-- PASSAGE PROVIDED --
Over the past 15 years, nonprofit employment has grown 33 percent, dwarfing the 9 percent job growth enjoyed by the for-profit private sector over that time. Nonprofits have passed local government to become the second-largest source of employment in the country, behind the for-profit sector.
The top five states for nonprofit employment are all in the Northeast, with Vermont leading a New England sweep of the podium, along with Maine and Massachusetts. Pennsylvania and Rhode Island round out the top five. (D.C., that inveterate outlier, would beat out every state for first place — but it may not be fair to compare a dense urban core that is also the nation’s capital with the sprawl of your average American state.
At the bottom of the rankings are Texas, that bastion of privatization, self-reliant Nevada, and the storm-battered territory of Puerto Rico.
Women are about twice as likely to work at nonprofits as their male peers, and nonprofits have the smallest wage gaps of any sector. The typical woman at a nonprofit makes about 88 percent as much each hour as her male counterpart, a huge improvement over the 80 percent she’d earn in the for-profit sector, and effectively tied with the 87 percent she’d make in the federal government.
As a rule, the more educated and older you are, the more likely you are to have a nonprofit job. Having an advanced degree makes you three times likelier to do nonprofit work than your friends who didn’t make it past high school.
That’s partly because medicine has swallowed much of the nonprofit sector. When you think of nonprofits, you think of scrappy do-gooders running on donations. But 1 in every 5 nonprofit jobs is in hospitals, and 1 in 3 is in the health sector more broadly. About 2 in 5 hospital jobs in the entire country are in nonprofits. Nonprofit hospitals employ more than twice as many people as colleges, private schools, or religious organizations — the next largest nonprofit industries.
The South’s lack of nonprofits largely reflects a lack of nonprofit medicine. Other types of nonprofits tend to be more equitably distributed. As readers, Tim Carter in Seattle and Joe Bogucki in Newnan, Ga., pointed out when we looked into credit scores, the South’s surfeit of for-profit hospitals might be another reason that region has such high medical debt.

-- DATA --
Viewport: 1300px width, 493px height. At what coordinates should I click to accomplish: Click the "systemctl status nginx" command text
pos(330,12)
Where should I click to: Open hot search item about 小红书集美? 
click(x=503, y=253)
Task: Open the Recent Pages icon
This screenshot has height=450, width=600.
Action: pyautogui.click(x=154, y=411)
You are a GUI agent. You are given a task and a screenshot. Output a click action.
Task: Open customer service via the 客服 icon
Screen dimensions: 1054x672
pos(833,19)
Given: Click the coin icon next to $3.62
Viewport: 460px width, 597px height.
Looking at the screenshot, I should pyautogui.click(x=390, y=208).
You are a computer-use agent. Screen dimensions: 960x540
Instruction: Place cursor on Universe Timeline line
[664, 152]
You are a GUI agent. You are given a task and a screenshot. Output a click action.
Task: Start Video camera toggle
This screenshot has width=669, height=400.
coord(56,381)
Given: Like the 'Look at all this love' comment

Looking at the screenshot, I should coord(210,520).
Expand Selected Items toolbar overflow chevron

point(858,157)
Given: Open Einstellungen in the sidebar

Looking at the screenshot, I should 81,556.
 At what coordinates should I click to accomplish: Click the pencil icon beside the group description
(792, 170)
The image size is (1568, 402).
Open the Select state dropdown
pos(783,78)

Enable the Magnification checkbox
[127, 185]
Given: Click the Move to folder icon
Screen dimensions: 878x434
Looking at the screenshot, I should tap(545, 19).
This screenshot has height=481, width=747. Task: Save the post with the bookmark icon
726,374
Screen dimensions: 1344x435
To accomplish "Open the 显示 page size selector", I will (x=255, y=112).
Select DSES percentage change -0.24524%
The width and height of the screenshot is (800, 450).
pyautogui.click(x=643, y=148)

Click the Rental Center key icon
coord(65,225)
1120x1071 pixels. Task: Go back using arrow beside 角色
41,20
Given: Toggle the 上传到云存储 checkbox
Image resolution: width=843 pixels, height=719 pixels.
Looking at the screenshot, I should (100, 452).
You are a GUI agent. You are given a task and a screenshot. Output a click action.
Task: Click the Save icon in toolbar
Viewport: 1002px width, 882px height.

-- WORK INSTRUCTION 1 --
Copy part of the passage on nonprofit employment word for word, beginning at the words "That’s partly because" and stopping after "high medical debt.".
-- WORK INSTRUCTION 2 --
Summarize the passage on nonprofit employment in two sentences.
The records are separate from the passage on nonprofit employment.

-- TASK SOLUTION 1 --
That’s partly because medicine has swallowed much of the nonprofit sector. When you think of nonprofits, you think of scrappy do-gooders running on donations. But 1 in every 5 nonprofit jobs is in hospitals, and 1 in 3 is in the health sector more broadly. About 2 in 5 hospital jobs in the entire country are in nonprofits. Nonprofit hospitals employ more than twice as many people as colleges, private schools, or religious organizations — the next largest nonprofit industries.
The South’s lack of nonprofits largely reflects a lack of nonprofit medicine. Other types of nonprofits tend to be more equitably distributed. As readers, Tim Carter in Seattle and Joe Bogucki in Newnan, Ga., pointed out when we looked into credit scores, the South’s surfeit of for-profit hospitals might be another reason that region has such high medical debt.

-- TASK SOLUTION 2 --
Over the past 15 years, nonprofit employment has grown 33 percent, far outpacing the for-profit sector, and nonprofits are now the country's second-largest source of employment. Women, older workers, and more educated people are likelier to hold nonprofit jobs, and a large share of those jobs is in health care, especially hospitals.